Grigoris Athanasiou

Personal information
- Full name: Grigorios Athanasiou
- Date of birth: 9 March 1984 (age 42)
- Place of birth: Eleftherio-Kordelio, Greece
- Height: 1.96 m (6 ft 5 in)
- Position: Goalkeeper

Team information
- Current team: Pavlos Melas

Senior career*
- Years: Team / Apps / (Gls)
- 2003–2004: Akratitos / 1 / (0)
- 2005–2007: Atsalenios / 43 / (0)
- 2007–2014: Ergotelis / 74 / (0)
- 2014–2015: Ayia Napa / 9 / (0)
- 2015–2016: Ergotelis / 16 / (0)
- 2016–2017: Chania /  / (0)
- 2017–2018: Panthiraikos
- 2018-2020: Alexandros Kilkis
- 2020–2023: Pavlos Melas /  / (3)
- 2023–2025: Kilkisiakos /  / (0)
- 2025–: Pavlos Melas

= Grigoris Athanasiou =

Greek footballer (born 1984)

Grigoris Athanasiou (Γρηγόρης Αθανασίου; born 9 March 1984) is a professional footballer who plays as a goalkeeper for A1 EPS Makedonias Group 1 club Pavlos Melas. He is left-handed.

==Career==
Born in Eleftherio-Kordelio, Athanasiou began playing football with Akratitos in Super League Greece. He then moved to Crete and Gamma Ethniki side Atsalenios before signing with Super League club Ergotelis in 2007. He stayed with the club for seven seasons, gradually earning his place in the club's starting XI and playing as the starting goalkeeper in his final two seasons with the club. After the club informed Athanasiou of their intent to sign a top-class goalkeeper into their roster at the midst of the 2013−14 season (and signed a contract with Serbian goalkeeper Vladimir Stojković a few days later), Athanasiou decided not to renew his contract with the club and move to Cypriot club Ayia Napa.

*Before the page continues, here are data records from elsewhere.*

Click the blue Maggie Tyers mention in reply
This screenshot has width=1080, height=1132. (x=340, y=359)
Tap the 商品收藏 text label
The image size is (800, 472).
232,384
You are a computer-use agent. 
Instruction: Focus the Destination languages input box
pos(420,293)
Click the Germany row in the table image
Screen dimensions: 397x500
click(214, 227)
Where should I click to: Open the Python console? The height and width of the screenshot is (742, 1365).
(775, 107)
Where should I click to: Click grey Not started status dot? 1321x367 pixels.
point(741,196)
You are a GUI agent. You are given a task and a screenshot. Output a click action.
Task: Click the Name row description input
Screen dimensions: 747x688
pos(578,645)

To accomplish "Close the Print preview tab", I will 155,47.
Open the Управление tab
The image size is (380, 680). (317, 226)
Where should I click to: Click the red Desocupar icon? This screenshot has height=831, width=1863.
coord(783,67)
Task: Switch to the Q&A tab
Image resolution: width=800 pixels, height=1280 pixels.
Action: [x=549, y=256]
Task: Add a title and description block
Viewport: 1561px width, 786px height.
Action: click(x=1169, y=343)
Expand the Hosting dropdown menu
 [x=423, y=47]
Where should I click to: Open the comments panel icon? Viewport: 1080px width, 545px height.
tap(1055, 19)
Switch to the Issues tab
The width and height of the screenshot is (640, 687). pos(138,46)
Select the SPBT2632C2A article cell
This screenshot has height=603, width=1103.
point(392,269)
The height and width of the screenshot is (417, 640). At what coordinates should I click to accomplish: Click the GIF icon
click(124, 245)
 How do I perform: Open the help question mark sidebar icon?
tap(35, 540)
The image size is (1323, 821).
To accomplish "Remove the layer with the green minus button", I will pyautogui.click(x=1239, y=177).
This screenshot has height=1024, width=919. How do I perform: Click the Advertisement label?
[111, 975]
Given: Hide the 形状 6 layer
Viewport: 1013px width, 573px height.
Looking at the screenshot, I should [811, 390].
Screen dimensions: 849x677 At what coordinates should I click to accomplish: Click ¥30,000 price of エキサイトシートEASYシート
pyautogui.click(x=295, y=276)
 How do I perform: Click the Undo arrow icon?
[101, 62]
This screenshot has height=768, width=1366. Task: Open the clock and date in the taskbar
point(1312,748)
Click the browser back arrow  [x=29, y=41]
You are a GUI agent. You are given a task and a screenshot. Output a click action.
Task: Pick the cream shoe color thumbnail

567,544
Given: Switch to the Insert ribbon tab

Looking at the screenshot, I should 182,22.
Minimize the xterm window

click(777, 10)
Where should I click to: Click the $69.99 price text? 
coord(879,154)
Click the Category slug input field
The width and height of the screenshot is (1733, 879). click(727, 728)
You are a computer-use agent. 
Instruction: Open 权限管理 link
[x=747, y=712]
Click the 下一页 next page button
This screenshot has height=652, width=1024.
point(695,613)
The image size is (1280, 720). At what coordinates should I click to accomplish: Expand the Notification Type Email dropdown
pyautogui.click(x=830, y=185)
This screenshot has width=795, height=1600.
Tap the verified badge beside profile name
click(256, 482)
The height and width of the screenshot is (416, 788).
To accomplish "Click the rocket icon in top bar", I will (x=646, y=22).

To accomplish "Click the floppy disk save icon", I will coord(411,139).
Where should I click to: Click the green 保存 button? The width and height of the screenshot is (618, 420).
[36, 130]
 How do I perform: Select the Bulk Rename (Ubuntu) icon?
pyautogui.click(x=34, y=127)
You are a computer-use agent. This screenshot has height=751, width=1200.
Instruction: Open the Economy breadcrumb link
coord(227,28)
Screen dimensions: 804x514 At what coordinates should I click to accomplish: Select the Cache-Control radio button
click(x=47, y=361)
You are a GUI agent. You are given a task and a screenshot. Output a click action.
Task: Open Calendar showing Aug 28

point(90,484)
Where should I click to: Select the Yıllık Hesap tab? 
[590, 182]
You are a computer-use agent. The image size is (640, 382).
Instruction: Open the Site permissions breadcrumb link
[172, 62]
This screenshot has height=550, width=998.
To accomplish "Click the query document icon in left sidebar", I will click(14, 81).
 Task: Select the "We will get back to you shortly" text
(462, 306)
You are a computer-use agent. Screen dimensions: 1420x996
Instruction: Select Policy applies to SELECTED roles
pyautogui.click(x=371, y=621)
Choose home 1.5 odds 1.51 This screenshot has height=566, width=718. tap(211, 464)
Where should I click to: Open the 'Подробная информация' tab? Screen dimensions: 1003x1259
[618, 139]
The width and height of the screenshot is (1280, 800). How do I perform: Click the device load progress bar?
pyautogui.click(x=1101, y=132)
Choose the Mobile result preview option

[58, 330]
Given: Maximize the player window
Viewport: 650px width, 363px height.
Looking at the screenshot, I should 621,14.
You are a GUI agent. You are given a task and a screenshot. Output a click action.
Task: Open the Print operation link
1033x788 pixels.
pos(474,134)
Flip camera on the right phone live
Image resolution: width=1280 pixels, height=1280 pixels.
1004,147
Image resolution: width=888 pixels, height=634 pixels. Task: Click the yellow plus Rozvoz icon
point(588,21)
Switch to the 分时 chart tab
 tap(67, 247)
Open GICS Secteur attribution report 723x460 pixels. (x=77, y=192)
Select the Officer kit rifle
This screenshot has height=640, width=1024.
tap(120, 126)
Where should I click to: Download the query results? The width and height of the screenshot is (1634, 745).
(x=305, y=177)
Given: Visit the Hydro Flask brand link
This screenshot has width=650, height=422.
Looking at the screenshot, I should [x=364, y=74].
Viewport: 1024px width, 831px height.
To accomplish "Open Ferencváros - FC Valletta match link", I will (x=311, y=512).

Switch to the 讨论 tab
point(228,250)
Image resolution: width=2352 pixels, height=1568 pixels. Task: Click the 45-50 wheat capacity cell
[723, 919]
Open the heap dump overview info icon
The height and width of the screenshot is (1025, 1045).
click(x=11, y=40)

After one season in Cyprus, he returned to his former club Ergotelis, who had been relegated to the Football League the season before. After a very difficult season in which the club failed to pay players' wages for months and as a result withdrew from professional competitions on 19 January 2016, Athanasiou, who played his final match the day before, was released from his contract. He eventually signed with fellow Cretan Football League competitor Chania in the summer of 2016.

==Record==
On 16 February 2022, Athanasiou scored a hat-trick with a trio of penalties in a Greek fourth division game between Aetos Vassilikon - Pavlos Melas FC (0-3), in Thessaloniki. He joined Jose Luis Chilavert and Ilija Pantelic on the list of the goalkeepers worldwide who scored a hat-trick.